95 % de la ville a été détruite par le tsunami japonais de 2011 qui a suivi le tremblement de terre de 2011 Tōhoku. Seuls les plus hauts bâtiments subsistent et on estime à 9 500 le nombre de personnes disparues, soit environ la moitié de la population. On confirme que 9 700 personnes sont vivantes et ont été évacuées.
La ville disposait de deux centres d'évacuation où les habitants pouvaient se rendre pour échapper à un tsunami. L'un d'eux se trouvait sur le promontoire sud qui surplombe la ville. L'autre était à l'intérieur des terres, loin du centre de la ville. Bien que tous deux se trouvaient à 20 mètres au-dessus du niveau de la mer, le tsunami les a recouverts et a emporté les habitants. Au moins 31 des 80 sites d'évacuation désignés de la ville ont été inondés par le tsunami.
Un premier rapport suggère que de nombreux habitants ont pu être évacués vers la ville voisine de Tome, Miyagi. Selon un professeur d'anglais du lycée local situé sur une colline au-dessus du tsunami, "la ville entière a simplement été balayée. Elle n'existe tout simplement plus. Nous étions environ 7 000 sur la colline ce jour-là.
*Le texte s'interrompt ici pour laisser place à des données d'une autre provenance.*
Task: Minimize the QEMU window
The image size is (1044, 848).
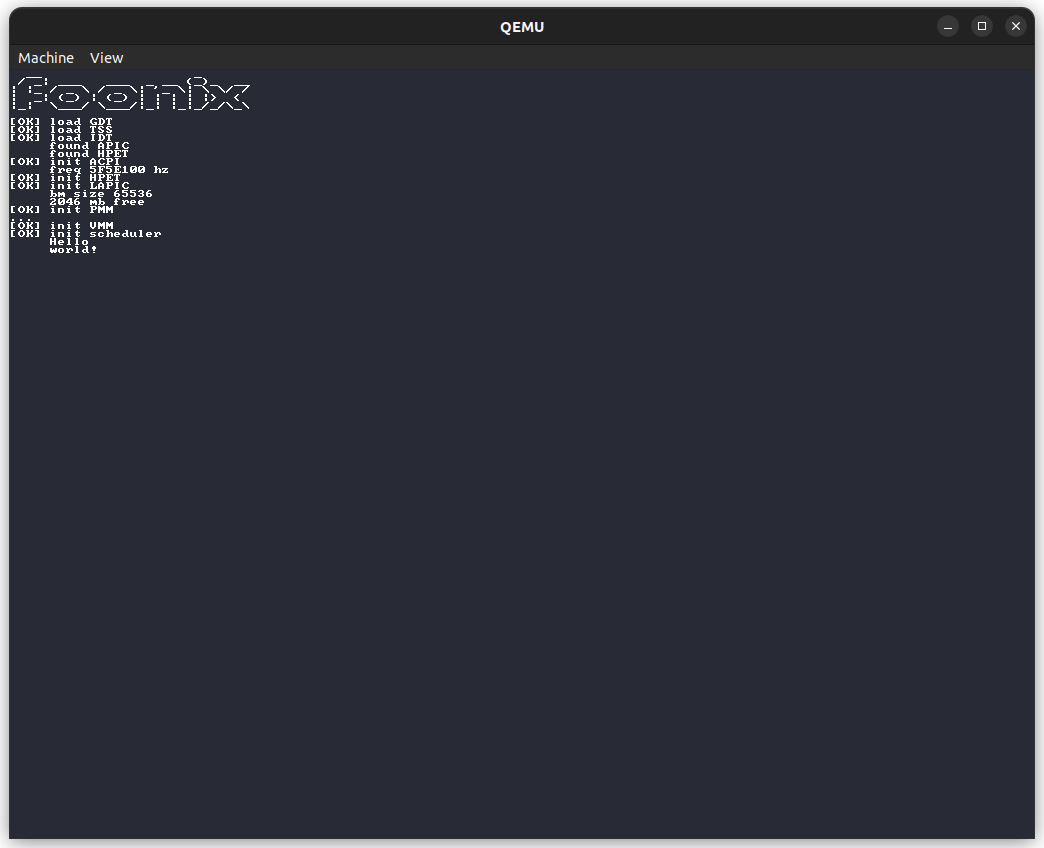Action: 948,26
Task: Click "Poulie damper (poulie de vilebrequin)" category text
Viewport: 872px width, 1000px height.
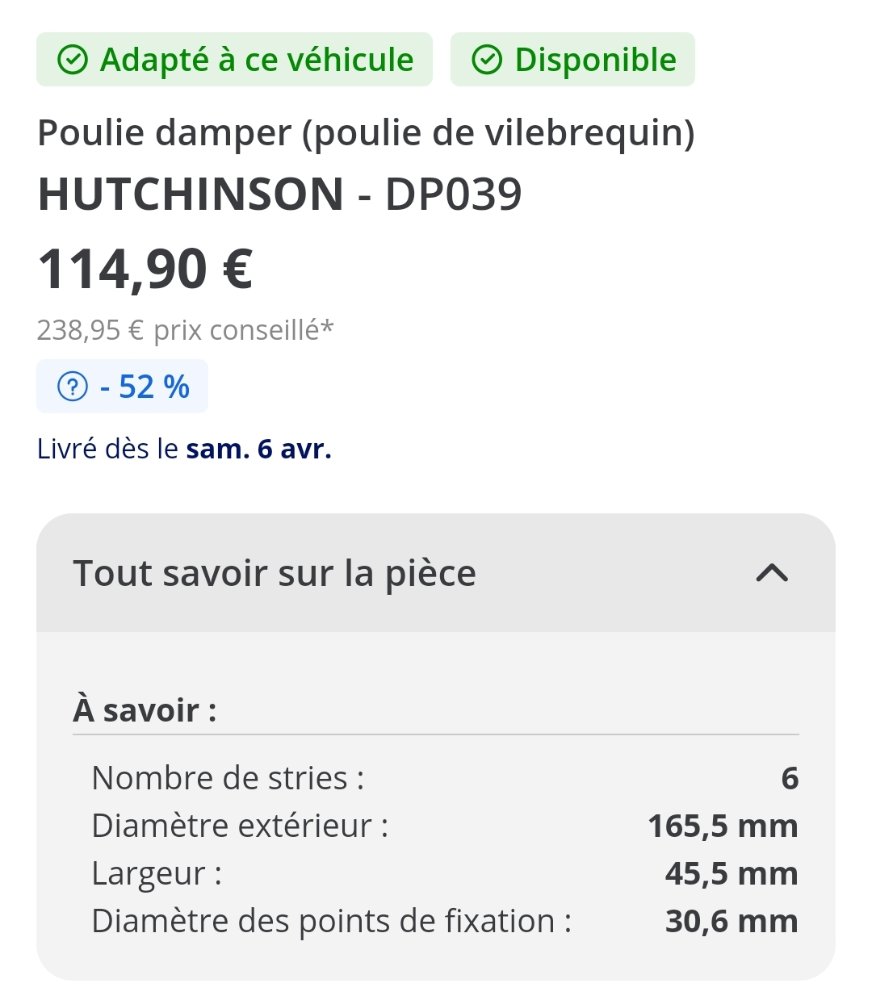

Peut-être quelques milliers à l'école sur la colline d'en face. Mais il y en a 17 000 dans la ville. Tous les autres sont partis." Comme les écoles étaient toutes sur la colline, beaucoup d'enfants sont devenus orphelins. Les survivants ont écrit "SOS" en lettres blanches, sur le terrain de jeu du lycée de Shizugawa.
Lorsque le tremblement de terre a frappé, le maire de la ville, Jin Sato (佐藤仁), s'exprimait lors de l'assemblée municipale. Ils discutaient du tsunami beaucoup plus petit causé par le prélude du 9 mars avant le tremblement de terre du 11 mars. Le bâtiment de trois étages du département de gestion des crises de la ville (防災対策庁舎, Bōsai Taisaku Chōsha) était couvert par le tsunami. Sur les 130 personnes qui travaillaient à la mairie, Sato était l'un des 30 seulement qui ont atteint le toit. Il était l'un des dix survivants. Il est retourné aux affaires gouvernementales, en fondant le siège du contrôle des catastrophes à la Bayside Arena le 13 mars 2011.
L'hôpital de Shizugawa est l'un des rares bâtiments importants qui ont survécu au tsunami. Cependant, il a été partiellement inondé, et 74 des 109 patients sont morts. Près de 200 personnes ont été sauvées du toit du bâtiment.
Miki Endo (远藤未希), une employée de 25 ans du service de gestion des crises de la ville, a continué à diffuser des alertes et des avertissements par le biais d'un système de haut-parleurs communautaire lorsque le tsunami est arrivé. Les gens pensent qu'elle a sauvé de nombreuses vies. Le siège de trois étages du département est resté debout, mais seule la charpente métallique a subsisté. Tout l'intérieur et les murs ont été détruits. Après la catastrophe, Endo a disparu et a été retrouvé mort par la suite. Les photos montrent le toit du bâtiment complètement submergé au plus fort du tsunami. Certaines personnes s'accrochaient à une antenne sur le toit.
Réponse internationale
La ville est le site du premier hôpital de campagne établi par une nation extérieure offrant une assistance après la catastrophe. Une équipe de cinq médecins israéliens a mis en place un cabinet médical. Un groupe de 53 membres du personnel médical du commandement du front intérieur et du corps médical de l'armée israélienne a ouvert un hôpital de campagne près de Minamisanriku le 29 mars. La clinique comprenait des salles de chirurgie, de pédiatrie et de maternité, ainsi qu'une unité de soins intensifs, une pharmacie et un laboratoire, avec 62 tonnes de fournitures médicales. La clinique a commencé à traiter les patients immédiatement.
Le 23 avril 2011, le Premier ministre australien Julia Gillard s'est rendu à Minami Sanriku.